=== Section Start ===

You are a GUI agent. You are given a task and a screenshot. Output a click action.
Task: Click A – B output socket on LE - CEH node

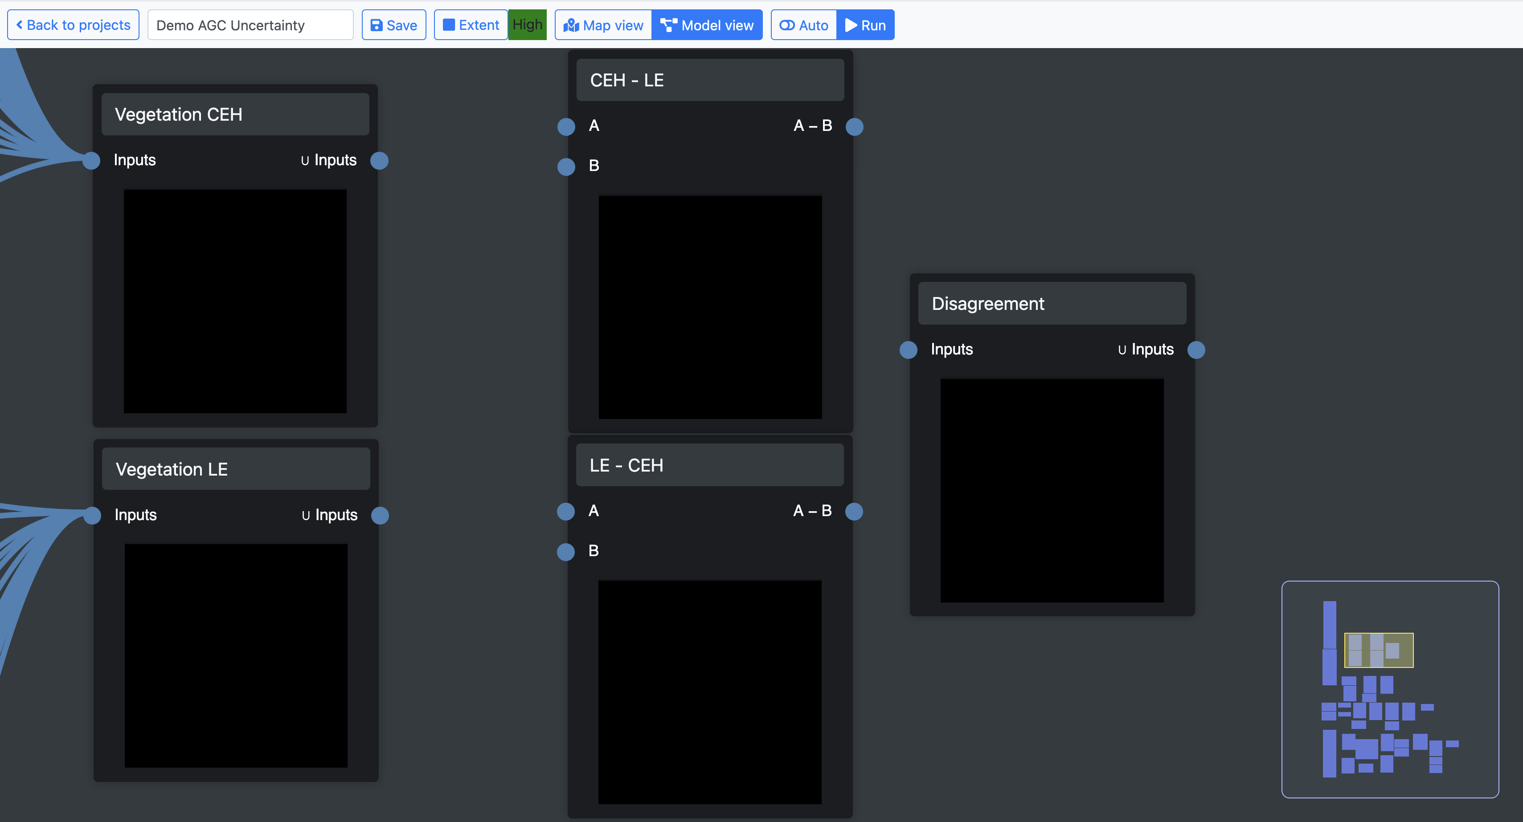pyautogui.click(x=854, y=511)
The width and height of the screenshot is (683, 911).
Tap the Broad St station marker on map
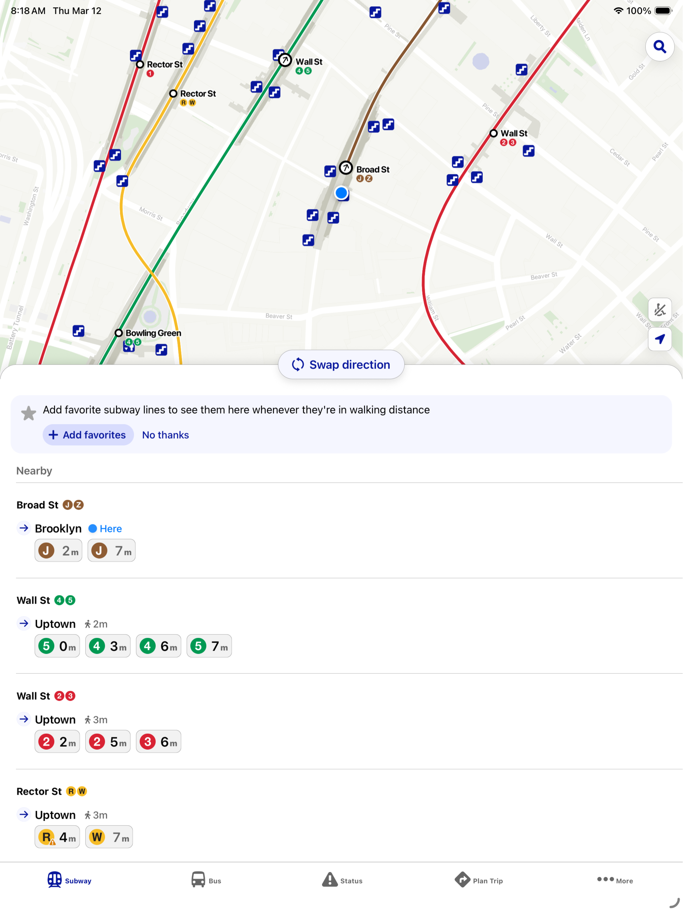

=== Section End ===

Using the data above, print every line exactly, omitting pictures.

● **YOUR RESPONSE**
You are a GUI agent. You are given a task and a screenshot. Output a click action.
Task: Click A – B output socket on LE - CEH node

pyautogui.click(x=854, y=511)
The width and height of the screenshot is (683, 911).
Tap the Broad St station marker on map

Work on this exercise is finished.